Stored dataset items:
##########

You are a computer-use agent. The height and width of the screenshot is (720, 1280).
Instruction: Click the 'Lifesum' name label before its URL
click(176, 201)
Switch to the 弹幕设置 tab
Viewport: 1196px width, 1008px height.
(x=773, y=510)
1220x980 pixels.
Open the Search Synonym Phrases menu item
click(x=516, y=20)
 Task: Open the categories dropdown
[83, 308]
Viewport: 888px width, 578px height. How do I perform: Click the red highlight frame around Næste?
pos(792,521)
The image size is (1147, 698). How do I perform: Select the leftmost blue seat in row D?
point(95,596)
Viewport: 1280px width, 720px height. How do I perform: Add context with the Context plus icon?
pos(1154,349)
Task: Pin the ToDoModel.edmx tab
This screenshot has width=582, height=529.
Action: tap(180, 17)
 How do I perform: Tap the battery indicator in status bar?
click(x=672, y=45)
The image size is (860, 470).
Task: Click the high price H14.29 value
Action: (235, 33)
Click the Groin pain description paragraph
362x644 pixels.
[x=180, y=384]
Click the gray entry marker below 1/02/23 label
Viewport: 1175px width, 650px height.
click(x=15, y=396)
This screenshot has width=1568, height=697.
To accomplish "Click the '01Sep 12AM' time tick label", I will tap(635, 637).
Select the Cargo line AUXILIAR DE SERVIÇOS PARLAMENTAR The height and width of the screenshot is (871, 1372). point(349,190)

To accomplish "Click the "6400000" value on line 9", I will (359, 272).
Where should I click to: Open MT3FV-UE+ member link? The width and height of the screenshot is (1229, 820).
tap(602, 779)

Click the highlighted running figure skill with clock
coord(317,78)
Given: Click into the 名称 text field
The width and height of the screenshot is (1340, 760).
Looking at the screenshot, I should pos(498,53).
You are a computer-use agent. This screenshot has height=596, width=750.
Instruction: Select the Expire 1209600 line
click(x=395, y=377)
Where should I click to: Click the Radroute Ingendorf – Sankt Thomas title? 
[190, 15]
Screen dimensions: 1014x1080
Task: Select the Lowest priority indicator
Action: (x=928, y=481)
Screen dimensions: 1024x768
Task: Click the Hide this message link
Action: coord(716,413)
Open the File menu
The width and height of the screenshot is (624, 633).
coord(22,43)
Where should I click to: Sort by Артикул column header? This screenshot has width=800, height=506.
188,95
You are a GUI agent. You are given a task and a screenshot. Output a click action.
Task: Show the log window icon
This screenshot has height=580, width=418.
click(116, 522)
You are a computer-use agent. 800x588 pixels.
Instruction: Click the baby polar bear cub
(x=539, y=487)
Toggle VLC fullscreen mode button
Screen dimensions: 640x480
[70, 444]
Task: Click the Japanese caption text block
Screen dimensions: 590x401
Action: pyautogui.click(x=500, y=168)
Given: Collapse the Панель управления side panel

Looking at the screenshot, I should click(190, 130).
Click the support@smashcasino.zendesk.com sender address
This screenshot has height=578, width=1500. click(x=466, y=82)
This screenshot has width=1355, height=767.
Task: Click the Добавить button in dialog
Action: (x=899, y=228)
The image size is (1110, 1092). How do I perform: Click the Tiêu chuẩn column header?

##########

--- What you will do ---
A single number is the reply: the count of lines in the entries above that have the word "computer".

--- Result ---
3